At today's sentencing, his lawyers will argue that the "terrible events" of the early hours of Feb. 2, 2008, were the "result of years of abuse suffered by Nicholas Browning" at the hands of his alcoholic father, whom the children referred to as Hitler, according to a memorandum filed yesterday in Baltimore County Circuit Court by the defense.

The killings occurred because the boy "had been battered and beaten to the point where his immature juvenile mind could conceive of no other alternative to relieve the pain than to eliminate it," the sentencing document says.

In October, after pleading guilty in court to four counts of first-degree murder, Browning removed his glasses and wept.
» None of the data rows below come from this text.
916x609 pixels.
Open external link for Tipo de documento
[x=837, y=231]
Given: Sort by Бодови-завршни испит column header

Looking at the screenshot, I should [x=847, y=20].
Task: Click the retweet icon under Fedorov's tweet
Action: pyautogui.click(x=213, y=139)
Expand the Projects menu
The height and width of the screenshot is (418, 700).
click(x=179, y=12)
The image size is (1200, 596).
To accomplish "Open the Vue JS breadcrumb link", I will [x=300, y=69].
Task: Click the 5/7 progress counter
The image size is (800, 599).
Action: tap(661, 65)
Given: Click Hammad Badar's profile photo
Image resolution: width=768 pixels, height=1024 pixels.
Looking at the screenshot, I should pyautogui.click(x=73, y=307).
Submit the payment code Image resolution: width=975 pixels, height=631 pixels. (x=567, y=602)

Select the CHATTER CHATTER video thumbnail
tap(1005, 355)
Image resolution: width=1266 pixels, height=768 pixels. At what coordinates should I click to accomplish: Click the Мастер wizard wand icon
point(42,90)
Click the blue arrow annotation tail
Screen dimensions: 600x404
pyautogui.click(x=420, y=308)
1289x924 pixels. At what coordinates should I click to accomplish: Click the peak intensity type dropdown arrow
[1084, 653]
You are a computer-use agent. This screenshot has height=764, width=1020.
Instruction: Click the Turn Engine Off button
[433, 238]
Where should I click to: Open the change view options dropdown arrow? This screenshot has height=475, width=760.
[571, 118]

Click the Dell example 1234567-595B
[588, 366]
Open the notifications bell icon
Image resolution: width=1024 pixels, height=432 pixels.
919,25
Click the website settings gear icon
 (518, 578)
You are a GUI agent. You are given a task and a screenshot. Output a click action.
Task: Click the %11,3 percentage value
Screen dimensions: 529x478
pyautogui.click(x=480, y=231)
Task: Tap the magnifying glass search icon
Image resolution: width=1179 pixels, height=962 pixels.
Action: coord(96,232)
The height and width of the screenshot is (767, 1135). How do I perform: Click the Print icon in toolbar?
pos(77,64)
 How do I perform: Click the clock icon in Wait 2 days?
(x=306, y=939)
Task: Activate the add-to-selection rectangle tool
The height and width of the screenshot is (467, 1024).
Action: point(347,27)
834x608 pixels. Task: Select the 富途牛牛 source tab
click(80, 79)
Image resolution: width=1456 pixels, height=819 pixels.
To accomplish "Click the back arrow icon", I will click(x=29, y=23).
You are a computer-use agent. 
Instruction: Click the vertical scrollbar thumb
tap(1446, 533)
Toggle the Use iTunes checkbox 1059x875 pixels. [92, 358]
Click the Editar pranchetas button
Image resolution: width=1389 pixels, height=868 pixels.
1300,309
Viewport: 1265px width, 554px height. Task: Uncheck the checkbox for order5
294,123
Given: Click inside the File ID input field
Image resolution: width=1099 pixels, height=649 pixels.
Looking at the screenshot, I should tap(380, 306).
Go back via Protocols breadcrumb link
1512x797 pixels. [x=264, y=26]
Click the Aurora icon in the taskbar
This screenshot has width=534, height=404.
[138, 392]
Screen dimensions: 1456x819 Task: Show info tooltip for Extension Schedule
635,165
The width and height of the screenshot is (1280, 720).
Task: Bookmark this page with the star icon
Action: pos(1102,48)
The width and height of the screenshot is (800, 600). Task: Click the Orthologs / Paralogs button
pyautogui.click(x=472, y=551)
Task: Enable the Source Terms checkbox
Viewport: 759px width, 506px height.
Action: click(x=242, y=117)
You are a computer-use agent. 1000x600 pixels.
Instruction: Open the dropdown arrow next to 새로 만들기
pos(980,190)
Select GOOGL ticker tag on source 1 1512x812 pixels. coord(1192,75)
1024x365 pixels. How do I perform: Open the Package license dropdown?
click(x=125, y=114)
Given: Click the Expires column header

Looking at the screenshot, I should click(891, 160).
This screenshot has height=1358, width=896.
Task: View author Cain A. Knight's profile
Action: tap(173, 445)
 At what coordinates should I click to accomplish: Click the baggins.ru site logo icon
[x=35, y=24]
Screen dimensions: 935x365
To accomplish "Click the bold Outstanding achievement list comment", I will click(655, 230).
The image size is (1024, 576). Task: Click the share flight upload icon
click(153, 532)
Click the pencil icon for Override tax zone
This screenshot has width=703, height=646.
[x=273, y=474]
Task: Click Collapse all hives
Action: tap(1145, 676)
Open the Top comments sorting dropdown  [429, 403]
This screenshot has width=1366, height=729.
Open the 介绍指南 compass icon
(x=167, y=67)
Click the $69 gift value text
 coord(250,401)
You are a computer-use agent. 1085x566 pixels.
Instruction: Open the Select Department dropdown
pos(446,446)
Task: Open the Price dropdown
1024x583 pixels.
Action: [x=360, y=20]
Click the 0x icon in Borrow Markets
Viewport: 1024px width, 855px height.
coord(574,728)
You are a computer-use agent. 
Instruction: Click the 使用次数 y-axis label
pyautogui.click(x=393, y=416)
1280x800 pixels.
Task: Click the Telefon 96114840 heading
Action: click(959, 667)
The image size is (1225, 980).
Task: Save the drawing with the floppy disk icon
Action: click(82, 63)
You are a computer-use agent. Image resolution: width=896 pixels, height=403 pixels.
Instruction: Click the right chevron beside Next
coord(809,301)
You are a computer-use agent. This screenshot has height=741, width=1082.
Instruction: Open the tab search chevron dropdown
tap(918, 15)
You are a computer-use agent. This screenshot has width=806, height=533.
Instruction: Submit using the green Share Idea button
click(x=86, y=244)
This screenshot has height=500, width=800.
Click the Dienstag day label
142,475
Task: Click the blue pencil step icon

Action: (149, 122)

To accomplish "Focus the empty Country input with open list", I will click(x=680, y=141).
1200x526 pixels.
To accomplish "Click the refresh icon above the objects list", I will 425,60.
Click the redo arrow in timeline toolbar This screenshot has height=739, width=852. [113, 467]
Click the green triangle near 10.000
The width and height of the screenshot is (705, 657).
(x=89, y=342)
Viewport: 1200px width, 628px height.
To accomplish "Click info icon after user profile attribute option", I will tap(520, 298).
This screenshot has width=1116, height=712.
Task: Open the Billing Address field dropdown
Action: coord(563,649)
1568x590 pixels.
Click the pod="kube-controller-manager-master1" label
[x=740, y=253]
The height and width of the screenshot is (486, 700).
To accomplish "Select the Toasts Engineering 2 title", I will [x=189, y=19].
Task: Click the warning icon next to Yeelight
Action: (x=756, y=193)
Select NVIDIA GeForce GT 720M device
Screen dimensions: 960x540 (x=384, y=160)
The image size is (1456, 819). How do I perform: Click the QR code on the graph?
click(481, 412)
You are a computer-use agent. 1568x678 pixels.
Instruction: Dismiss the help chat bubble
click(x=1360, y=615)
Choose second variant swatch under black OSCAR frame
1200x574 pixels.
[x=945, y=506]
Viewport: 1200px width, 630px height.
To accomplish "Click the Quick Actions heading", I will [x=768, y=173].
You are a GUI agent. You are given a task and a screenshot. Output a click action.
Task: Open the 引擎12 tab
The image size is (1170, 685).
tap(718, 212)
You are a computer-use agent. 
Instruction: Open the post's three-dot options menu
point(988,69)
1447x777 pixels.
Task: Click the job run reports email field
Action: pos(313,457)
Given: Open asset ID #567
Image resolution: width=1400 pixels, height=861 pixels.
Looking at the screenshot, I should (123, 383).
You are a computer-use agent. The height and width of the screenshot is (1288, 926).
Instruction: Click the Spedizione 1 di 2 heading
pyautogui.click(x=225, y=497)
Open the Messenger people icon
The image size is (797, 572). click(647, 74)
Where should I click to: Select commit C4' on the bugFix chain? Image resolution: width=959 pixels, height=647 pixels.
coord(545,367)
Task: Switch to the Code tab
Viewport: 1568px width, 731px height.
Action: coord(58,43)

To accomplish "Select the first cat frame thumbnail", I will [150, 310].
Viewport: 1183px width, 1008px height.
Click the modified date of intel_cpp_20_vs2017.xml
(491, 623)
Defense attorneys will recommend to Judge Thomas J. Bollinger Sr. that he suspend all but 25 years of a life sentence for Browning, and plan to ask that he be sent to the Patuxent Institution, a maximum-security facility in Jessup that is outside the Division of Correction system and offers youthful offenders more education and treatment options than the state's prisons.

"Such a referral is in everyone's best interests," the defense's sentencing document says. It quotes "an extensive psychosocial evaluation" as concluding that Browning "needs to be both held accountable and work through his mental health issues."

"Nicholas will first need to work through his own victimization/trauma issues before he can begin the difficult internal work as a perpetrator," the document continues, citing the evaluation. "Nicholas needs healthy, non-abusive relationships, desire/hope, and a strong therapeutic component if he is to learn from his tragic actions."

If he were not placed in Patuxent, the lawyers argue, "it is not hard to imagine the challenges and difficulties Nick is likely to face in a D.O.C. institution from older, bigger, more physically mature and far more dangerous men."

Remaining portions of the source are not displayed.